> TASK BRIEF
The required output is the exact run of lines below that opens at the line with "1456x819 pixels." and closes at the line with "Given: Open the FC Majudaz team".

------------------------------------------------------------------------

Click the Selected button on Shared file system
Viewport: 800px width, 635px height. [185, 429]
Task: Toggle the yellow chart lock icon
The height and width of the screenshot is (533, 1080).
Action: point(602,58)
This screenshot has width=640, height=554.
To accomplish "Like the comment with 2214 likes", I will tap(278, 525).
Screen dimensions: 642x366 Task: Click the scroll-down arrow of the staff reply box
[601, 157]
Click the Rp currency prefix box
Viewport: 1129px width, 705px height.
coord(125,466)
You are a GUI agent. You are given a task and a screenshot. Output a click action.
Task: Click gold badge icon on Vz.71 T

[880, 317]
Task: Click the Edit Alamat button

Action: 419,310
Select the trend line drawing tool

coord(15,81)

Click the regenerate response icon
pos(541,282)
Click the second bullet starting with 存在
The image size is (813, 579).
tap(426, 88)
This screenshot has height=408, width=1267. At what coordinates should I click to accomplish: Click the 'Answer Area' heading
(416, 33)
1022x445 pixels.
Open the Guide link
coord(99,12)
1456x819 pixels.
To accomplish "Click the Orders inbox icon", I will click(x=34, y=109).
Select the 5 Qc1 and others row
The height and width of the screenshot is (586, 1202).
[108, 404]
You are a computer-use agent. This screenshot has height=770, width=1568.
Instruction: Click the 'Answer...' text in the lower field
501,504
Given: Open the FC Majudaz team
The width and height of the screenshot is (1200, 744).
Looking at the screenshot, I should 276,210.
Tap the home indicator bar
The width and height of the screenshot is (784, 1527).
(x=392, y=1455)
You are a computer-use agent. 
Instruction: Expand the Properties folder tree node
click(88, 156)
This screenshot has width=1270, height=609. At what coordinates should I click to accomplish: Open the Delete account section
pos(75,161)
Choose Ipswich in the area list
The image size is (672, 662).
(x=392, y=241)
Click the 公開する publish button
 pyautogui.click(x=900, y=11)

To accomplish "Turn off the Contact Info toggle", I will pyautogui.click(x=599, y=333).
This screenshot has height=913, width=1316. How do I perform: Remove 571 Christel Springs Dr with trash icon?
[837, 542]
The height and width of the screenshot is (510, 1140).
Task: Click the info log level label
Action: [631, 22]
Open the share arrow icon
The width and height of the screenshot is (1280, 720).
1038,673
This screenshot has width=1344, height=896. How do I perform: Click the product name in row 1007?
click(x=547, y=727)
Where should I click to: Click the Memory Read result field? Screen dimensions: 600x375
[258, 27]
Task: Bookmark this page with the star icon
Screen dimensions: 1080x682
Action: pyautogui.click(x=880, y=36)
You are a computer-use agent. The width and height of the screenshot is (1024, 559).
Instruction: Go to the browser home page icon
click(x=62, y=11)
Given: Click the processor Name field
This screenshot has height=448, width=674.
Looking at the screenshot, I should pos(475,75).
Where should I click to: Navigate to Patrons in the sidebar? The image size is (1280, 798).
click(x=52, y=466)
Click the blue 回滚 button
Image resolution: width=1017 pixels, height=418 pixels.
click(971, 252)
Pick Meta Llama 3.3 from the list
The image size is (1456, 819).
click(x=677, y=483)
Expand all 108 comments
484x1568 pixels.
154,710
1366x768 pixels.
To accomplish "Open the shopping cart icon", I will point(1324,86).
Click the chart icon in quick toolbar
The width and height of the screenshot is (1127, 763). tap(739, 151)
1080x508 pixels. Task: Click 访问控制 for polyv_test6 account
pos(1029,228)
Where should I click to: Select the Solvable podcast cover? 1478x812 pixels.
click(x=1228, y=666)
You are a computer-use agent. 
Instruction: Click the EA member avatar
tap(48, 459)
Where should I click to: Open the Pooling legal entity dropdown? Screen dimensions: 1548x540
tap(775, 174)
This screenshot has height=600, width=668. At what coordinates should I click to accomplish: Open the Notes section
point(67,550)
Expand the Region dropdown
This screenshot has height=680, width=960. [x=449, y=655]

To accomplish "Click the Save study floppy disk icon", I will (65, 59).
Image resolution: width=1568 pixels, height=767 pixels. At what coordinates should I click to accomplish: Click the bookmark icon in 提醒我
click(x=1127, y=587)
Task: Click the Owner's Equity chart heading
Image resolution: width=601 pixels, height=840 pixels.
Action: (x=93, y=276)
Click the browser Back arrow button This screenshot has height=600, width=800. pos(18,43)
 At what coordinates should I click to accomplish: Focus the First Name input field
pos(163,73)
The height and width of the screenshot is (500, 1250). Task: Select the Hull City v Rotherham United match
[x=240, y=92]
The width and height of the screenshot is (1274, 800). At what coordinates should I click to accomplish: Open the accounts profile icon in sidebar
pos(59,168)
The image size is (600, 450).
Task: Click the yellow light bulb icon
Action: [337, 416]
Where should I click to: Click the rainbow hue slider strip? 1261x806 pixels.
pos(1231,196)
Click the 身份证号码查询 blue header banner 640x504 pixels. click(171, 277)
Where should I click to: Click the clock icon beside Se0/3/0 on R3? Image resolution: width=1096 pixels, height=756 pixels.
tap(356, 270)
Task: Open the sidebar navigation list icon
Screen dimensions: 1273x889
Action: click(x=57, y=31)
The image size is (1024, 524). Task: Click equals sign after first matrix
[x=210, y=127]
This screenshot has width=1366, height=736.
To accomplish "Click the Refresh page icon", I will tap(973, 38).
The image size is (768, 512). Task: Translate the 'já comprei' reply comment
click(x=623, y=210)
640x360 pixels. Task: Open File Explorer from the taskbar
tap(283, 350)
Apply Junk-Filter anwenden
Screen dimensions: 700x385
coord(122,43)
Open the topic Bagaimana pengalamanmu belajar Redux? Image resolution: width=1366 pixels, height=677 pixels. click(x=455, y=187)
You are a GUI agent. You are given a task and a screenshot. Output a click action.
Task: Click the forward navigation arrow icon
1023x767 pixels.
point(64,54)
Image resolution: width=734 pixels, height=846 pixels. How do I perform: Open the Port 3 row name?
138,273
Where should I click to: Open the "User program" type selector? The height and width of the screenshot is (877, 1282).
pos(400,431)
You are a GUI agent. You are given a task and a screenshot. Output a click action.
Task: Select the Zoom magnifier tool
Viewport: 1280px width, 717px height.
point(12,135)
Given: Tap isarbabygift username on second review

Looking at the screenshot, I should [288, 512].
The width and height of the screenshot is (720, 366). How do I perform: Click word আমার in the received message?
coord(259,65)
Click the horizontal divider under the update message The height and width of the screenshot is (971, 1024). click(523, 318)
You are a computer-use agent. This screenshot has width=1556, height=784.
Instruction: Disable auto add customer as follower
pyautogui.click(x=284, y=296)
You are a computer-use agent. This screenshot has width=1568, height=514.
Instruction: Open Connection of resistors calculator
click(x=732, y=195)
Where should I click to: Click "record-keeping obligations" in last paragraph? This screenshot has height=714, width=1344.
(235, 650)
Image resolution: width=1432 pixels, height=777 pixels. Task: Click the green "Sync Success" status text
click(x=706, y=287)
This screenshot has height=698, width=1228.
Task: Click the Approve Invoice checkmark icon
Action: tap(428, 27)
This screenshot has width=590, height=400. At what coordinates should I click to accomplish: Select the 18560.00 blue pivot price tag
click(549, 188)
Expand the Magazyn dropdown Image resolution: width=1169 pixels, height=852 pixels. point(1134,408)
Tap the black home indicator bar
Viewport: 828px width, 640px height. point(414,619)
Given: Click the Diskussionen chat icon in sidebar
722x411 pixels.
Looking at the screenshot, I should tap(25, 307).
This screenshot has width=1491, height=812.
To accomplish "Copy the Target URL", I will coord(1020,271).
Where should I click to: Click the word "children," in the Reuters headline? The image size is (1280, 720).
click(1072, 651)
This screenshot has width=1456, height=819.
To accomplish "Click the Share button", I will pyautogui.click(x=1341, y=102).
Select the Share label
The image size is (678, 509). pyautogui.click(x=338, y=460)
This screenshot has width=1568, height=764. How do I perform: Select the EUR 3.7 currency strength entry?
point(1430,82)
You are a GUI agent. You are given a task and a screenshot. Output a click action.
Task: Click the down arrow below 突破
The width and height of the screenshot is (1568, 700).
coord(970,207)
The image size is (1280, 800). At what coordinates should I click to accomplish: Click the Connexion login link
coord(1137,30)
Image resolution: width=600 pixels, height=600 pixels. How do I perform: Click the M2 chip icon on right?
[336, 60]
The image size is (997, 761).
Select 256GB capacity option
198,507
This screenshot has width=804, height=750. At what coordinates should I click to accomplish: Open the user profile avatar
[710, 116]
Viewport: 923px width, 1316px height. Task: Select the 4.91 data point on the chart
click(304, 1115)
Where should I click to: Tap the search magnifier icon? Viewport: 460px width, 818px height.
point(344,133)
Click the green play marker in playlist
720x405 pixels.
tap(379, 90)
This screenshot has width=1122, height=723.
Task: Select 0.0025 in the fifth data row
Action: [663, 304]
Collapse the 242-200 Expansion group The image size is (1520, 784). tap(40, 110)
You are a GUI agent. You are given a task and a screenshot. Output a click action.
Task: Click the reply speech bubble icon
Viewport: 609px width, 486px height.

------------------------------------------------------------------------

> ANSWER FOR THIS EXERCISE
1456x819 pixels.
To accomplish "Click the Orders inbox icon", I will click(x=34, y=109).
Select the 5 Qc1 and others row
The height and width of the screenshot is (586, 1202).
[108, 404]
You are a computer-use agent. This screenshot has height=770, width=1568.
Instruction: Click the 'Answer...' text in the lower field
501,504
Given: Open the FC Majudaz team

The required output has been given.